● **AIM OF THE EXERCISE**: Only one stretch of the data is wanted: the line containing "The width and height of the screenshot is (610, 500).", the line containing "Given: Click angle field of weld 1", and every line between them, copied exactly.

··· MATERIALS PROVIDED

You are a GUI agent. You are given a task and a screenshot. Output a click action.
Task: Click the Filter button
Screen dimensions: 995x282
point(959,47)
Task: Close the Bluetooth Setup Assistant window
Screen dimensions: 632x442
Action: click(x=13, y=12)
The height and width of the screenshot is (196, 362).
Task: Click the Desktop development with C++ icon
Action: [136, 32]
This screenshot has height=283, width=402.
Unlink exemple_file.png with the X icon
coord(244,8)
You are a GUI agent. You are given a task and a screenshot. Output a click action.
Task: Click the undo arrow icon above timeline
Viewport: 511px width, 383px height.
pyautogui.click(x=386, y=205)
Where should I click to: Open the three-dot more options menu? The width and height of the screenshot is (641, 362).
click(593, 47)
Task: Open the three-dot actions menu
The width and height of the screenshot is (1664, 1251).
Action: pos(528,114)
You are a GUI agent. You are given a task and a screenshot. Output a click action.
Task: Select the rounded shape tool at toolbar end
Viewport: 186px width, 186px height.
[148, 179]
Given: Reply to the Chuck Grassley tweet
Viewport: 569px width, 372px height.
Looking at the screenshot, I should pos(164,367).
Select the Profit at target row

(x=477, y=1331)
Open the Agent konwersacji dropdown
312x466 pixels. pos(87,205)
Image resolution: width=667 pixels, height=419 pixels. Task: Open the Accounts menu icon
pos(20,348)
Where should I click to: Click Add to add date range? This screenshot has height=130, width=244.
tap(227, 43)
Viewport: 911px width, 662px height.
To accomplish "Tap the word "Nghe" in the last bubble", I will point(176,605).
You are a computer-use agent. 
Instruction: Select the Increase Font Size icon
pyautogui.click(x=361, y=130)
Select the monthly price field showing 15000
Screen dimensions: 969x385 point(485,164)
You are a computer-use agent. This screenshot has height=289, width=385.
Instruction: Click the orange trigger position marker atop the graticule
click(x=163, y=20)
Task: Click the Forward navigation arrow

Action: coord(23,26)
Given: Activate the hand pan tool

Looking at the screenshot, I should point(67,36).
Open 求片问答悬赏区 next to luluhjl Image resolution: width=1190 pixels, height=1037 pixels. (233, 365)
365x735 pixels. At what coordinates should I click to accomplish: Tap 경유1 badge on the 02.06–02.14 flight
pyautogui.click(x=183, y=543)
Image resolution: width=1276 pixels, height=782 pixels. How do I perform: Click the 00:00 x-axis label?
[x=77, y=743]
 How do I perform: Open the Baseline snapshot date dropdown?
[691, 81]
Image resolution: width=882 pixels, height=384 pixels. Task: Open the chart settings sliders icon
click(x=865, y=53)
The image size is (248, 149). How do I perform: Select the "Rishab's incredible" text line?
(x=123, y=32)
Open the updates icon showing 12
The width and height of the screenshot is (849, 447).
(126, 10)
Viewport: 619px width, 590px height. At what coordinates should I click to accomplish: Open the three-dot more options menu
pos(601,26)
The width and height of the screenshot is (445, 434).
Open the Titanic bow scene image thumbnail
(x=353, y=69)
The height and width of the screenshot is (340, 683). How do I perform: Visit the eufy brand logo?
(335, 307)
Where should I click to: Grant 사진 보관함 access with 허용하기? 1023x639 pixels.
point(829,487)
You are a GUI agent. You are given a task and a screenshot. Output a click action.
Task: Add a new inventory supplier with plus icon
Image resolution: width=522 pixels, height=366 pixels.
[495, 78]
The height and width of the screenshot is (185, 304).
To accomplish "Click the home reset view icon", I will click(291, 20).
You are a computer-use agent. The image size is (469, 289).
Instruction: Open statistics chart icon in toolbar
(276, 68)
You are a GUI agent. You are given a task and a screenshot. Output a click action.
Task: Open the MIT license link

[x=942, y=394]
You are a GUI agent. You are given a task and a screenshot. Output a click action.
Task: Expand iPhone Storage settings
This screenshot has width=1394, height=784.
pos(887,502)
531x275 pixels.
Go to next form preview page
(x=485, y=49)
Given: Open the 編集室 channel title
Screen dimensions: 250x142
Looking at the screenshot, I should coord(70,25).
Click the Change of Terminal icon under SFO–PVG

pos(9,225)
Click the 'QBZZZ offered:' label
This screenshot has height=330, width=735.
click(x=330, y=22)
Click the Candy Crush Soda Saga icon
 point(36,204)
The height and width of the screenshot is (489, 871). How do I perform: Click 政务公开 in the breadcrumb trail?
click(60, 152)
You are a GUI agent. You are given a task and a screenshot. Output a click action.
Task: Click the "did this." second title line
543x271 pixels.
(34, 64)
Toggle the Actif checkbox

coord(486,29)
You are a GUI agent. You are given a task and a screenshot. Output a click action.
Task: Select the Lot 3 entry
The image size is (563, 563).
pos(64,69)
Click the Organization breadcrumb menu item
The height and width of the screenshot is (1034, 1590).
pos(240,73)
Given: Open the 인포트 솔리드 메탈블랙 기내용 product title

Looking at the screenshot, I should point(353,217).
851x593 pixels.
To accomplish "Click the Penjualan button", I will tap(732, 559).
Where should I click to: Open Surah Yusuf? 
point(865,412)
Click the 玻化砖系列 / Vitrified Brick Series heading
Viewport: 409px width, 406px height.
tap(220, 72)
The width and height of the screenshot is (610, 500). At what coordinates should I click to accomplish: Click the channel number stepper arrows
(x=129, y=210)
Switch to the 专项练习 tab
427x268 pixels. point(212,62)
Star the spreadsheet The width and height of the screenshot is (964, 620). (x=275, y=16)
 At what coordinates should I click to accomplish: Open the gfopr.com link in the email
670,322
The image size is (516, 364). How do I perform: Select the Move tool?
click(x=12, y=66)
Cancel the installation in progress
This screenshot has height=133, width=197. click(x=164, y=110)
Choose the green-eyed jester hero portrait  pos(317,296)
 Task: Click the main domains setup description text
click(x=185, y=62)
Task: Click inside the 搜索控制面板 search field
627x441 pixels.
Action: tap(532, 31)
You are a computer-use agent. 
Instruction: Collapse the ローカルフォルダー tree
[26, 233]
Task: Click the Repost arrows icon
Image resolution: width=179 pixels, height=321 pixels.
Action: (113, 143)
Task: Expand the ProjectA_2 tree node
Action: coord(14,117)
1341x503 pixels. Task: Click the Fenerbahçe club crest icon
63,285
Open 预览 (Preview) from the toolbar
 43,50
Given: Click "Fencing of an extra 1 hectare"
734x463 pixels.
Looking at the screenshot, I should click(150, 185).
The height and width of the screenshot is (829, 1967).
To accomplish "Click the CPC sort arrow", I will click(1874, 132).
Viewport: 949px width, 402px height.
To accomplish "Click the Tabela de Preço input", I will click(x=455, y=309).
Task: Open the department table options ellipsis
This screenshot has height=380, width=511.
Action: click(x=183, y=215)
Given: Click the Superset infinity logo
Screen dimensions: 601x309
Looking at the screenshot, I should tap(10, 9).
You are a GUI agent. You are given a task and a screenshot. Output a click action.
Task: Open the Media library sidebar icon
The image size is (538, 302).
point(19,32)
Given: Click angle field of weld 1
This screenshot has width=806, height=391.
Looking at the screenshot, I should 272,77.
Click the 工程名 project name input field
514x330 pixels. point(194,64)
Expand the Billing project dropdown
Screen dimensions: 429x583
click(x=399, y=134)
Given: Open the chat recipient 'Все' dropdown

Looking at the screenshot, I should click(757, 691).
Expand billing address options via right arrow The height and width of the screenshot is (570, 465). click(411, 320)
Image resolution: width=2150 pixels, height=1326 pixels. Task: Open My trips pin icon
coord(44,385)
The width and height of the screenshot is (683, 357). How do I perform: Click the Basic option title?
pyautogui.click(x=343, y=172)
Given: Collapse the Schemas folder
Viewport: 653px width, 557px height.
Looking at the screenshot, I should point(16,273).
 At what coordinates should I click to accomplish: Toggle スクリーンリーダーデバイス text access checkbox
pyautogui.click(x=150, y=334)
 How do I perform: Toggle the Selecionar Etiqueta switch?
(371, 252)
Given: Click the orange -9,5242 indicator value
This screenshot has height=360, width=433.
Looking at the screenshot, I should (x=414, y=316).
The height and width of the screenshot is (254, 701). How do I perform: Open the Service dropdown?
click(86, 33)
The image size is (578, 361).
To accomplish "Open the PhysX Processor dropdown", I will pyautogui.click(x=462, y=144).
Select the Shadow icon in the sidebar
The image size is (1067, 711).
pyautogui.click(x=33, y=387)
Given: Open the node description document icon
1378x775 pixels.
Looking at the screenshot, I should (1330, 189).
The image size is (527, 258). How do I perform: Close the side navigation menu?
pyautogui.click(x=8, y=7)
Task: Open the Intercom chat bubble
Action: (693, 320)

······

● **ANSWER TO THIS EXERCISE**:
The width and height of the screenshot is (610, 500). At what coordinates should I click to accomplish: Click the channel number stepper arrows
(x=129, y=210)
Switch to the 专项练习 tab
427x268 pixels. point(212,62)
Star the spreadsheet The width and height of the screenshot is (964, 620). (x=275, y=16)
 At what coordinates should I click to accomplish: Open the gfopr.com link in the email
670,322
The image size is (516, 364). How do I perform: Select the Move tool?
click(x=12, y=66)
Cancel the installation in progress
This screenshot has height=133, width=197. click(x=164, y=110)
Choose the green-eyed jester hero portrait  pos(317,296)
 Task: Click the main domains setup description text
click(x=185, y=62)
Task: Click inside the 搜索控制面板 search field
627x441 pixels.
Action: tap(532, 31)
You are a computer-use agent. 
Instruction: Collapse the ローカルフォルダー tree
[26, 233]
Task: Click the Repost arrows icon
Image resolution: width=179 pixels, height=321 pixels.
Action: (113, 143)
Task: Expand the ProjectA_2 tree node
Action: coord(14,117)
1341x503 pixels. Task: Click the Fenerbahçe club crest icon
63,285
Open 预览 (Preview) from the toolbar
 43,50
Given: Click "Fencing of an extra 1 hectare"
734x463 pixels.
Looking at the screenshot, I should click(150, 185).
The height and width of the screenshot is (829, 1967).
To accomplish "Click the CPC sort arrow", I will click(1874, 132).
Viewport: 949px width, 402px height.
To accomplish "Click the Tabela de Preço input", I will click(x=455, y=309).
Task: Open the department table options ellipsis
This screenshot has height=380, width=511.
Action: click(x=183, y=215)
Given: Click the Superset infinity logo
Screen dimensions: 601x309
Looking at the screenshot, I should tap(10, 9).
You are a GUI agent. You are given a task and a screenshot. Output a click action.
Task: Open the Media library sidebar icon
The image size is (538, 302).
point(19,32)
Given: Click angle field of weld 1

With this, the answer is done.